Location data for words and elements:
— begin —
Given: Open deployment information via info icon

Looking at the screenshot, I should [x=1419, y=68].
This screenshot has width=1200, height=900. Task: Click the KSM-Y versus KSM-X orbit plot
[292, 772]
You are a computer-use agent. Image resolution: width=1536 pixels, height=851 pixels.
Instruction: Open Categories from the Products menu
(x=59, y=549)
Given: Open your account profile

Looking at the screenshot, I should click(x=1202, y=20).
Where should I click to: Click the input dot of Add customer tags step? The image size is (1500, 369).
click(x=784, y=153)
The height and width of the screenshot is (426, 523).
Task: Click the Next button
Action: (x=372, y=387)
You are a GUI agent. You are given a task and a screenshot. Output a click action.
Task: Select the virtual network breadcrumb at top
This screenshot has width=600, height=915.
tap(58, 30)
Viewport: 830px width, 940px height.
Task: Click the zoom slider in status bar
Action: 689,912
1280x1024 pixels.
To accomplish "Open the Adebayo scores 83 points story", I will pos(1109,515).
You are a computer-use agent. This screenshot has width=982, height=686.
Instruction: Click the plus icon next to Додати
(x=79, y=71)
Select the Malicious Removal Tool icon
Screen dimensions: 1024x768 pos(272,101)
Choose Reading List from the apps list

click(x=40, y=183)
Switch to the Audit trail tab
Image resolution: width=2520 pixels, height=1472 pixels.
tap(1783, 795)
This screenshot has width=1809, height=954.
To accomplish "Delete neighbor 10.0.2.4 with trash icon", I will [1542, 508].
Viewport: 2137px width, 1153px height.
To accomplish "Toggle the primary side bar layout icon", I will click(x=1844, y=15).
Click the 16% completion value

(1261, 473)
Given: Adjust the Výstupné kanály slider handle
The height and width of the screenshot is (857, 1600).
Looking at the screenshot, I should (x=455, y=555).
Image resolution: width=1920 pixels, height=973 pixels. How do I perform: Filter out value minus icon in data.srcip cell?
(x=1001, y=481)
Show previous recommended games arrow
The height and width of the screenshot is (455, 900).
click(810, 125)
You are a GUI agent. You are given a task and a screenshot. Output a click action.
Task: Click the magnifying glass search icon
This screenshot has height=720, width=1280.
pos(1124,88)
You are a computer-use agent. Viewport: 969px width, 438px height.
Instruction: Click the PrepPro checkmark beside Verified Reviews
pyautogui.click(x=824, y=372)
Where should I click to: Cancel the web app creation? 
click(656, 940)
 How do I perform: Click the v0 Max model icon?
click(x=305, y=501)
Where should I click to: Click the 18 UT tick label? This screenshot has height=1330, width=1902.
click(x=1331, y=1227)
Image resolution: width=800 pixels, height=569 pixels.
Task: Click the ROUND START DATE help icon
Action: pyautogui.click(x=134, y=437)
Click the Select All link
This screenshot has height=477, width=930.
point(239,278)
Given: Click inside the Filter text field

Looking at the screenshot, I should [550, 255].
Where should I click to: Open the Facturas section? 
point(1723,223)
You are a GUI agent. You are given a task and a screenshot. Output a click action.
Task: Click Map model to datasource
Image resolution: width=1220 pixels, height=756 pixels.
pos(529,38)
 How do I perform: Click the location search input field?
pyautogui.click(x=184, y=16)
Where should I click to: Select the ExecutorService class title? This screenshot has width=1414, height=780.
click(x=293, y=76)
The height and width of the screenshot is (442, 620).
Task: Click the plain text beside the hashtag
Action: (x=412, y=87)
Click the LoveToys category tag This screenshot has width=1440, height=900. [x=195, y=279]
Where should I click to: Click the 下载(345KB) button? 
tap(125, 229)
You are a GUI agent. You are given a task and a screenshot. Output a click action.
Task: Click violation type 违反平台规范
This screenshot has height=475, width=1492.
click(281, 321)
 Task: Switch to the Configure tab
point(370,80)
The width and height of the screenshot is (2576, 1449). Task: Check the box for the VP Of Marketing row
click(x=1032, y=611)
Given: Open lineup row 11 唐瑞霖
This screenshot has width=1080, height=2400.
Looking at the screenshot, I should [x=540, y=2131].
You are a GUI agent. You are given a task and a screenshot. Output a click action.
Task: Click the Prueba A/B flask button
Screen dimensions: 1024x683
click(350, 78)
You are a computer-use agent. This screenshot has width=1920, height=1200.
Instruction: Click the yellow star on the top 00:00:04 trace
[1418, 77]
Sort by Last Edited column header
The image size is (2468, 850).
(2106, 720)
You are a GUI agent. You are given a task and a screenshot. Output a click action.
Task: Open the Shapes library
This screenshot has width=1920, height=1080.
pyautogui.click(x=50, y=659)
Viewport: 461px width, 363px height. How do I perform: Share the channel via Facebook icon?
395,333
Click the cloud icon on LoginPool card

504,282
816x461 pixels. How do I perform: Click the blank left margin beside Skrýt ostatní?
— end —
● OBJECTIVE:
Convert every line of the listing above into a numbered list, leaving out the blank lines.

● THE COMPLETED TASK:
1. Given: Open deployment information via info icon
2. Looking at the screenshot, I should [x=1419, y=68].
3. This screenshot has width=1200, height=900. Task: Click the KSM-Y versus KSM-X orbit plot
4. [292, 772]
5. You are a computer-use agent. Image resolution: width=1536 pixels, height=851 pixels.
6. Instruction: Open Categories from the Products menu
7. (x=59, y=549)
8. Given: Open your account profile
9. Looking at the screenshot, I should click(x=1202, y=20).
10. Where should I click to: Click the input dot of Add customer tags step? The image size is (1500, 369).
11. click(x=784, y=153)
12. The height and width of the screenshot is (426, 523).
13. Task: Click the Next button
14. Action: (x=372, y=387)
15. You are a GUI agent. You are given a task and a screenshot. Output a click action.
16. Task: Select the virtual network breadcrumb at top
17. This screenshot has width=600, height=915.
18. tap(58, 30)
19. Viewport: 830px width, 940px height.
20. Task: Click the zoom slider in status bar
21. Action: 689,912
22. 1280x1024 pixels.
23. To accomplish "Open the Adebayo scores 83 points story", I will pos(1109,515).
24. You are a computer-use agent. This screenshot has width=982, height=686.
25. Instruction: Click the plus icon next to Додати
26. (x=79, y=71)
27. Select the Malicious Removal Tool icon
28. Screen dimensions: 1024x768 pos(272,101)
29. Choose Reading List from the apps list
30. click(x=40, y=183)
31. Switch to the Audit trail tab
32. Image resolution: width=2520 pixels, height=1472 pixels.
33. tap(1783, 795)
34. This screenshot has width=1809, height=954.
35. To accomplish "Delete neighbor 10.0.2.4 with trash icon", I will [1542, 508].
36. Viewport: 2137px width, 1153px height.
37. To accomplish "Toggle the primary side bar layout icon", I will click(x=1844, y=15).
38. Click the 16% completion value
39. (1261, 473)
40. Given: Adjust the Výstupné kanály slider handle
41. The height and width of the screenshot is (857, 1600).
42. Looking at the screenshot, I should (x=455, y=555).
43. Image resolution: width=1920 pixels, height=973 pixels. How do I perform: Filter out value minus icon in data.srcip cell?
44. (x=1001, y=481)
45. Show previous recommended games arrow
46. The height and width of the screenshot is (455, 900).
47. click(810, 125)
48. You are a GUI agent. You are given a task and a screenshot. Output a click action.
49. Task: Click the magnifying glass search icon
50. This screenshot has height=720, width=1280.
51. pos(1124,88)
52. You are a computer-use agent. Viewport: 969px width, 438px height.
53. Instruction: Click the PrepPro checkmark beside Verified Reviews
54. pyautogui.click(x=824, y=372)
55. Where should I click to: Cancel the web app creation? 
56. click(656, 940)
57.  How do I perform: Click the v0 Max model icon?
58. click(x=305, y=501)
59. Where should I click to: Click the 18 UT tick label? This screenshot has height=1330, width=1902.
60. click(x=1331, y=1227)
61. Image resolution: width=800 pixels, height=569 pixels.
62. Task: Click the ROUND START DATE help icon
63. Action: pyautogui.click(x=134, y=437)
64. Click the Select All link
65. This screenshot has height=477, width=930.
66. point(239,278)
67. Given: Click inside the Filter text field
68. Looking at the screenshot, I should [550, 255].
69. Where should I click to: Open the Facturas section? 
70. point(1723,223)
71. You are a GUI agent. You are given a task and a screenshot. Output a click action.
72. Task: Click Map model to datasource
73. Image resolution: width=1220 pixels, height=756 pixels.
74. pos(529,38)
75.  How do I perform: Click the location search input field?
76. pyautogui.click(x=184, y=16)
77. Where should I click to: Select the ExecutorService class title? This screenshot has width=1414, height=780.
78. click(x=293, y=76)
79. The height and width of the screenshot is (442, 620).
80. Task: Click the plain text beside the hashtag
81. Action: (x=412, y=87)
82. Click the LoveToys category tag This screenshot has width=1440, height=900. [x=195, y=279]
83. Where should I click to: Click the 下载(345KB) button? 
84. tap(125, 229)
85. You are a GUI agent. You are given a task and a screenshot. Output a click action.
86. Task: Click violation type 违反平台规范
87. This screenshot has height=475, width=1492.
88. click(281, 321)
89.  Task: Switch to the Configure tab
90. point(370,80)
91. The width and height of the screenshot is (2576, 1449). Task: Check the box for the VP Of Marketing row
92. click(x=1032, y=611)
93. Given: Open lineup row 11 唐瑞霖
94. This screenshot has width=1080, height=2400.
95. Looking at the screenshot, I should [x=540, y=2131].
96. You are a GUI agent. You are given a task and a screenshot. Output a click action.
97. Task: Click the Prueba A/B flask button
98. Screen dimensions: 1024x683
99. click(350, 78)
100. You are a computer-use agent. This screenshot has width=1920, height=1200.
101. Instruction: Click the yellow star on the top 00:00:04 trace
102. [1418, 77]
103. Sort by Last Edited column header
104. The image size is (2468, 850).
105. (2106, 720)
106. You are a GUI agent. You are given a task and a screenshot. Output a click action.
107. Task: Open the Shapes library
108. This screenshot has width=1920, height=1080.
109. pyautogui.click(x=50, y=659)
110. Viewport: 461px width, 363px height. How do I perform: Share the channel via Facebook icon?
111. 395,333
112. Click the cloud icon on LoginPool card
113. 504,282
114. 816x461 pixels. How do I perform: Click the blank left margin beside Skrýt ostatní?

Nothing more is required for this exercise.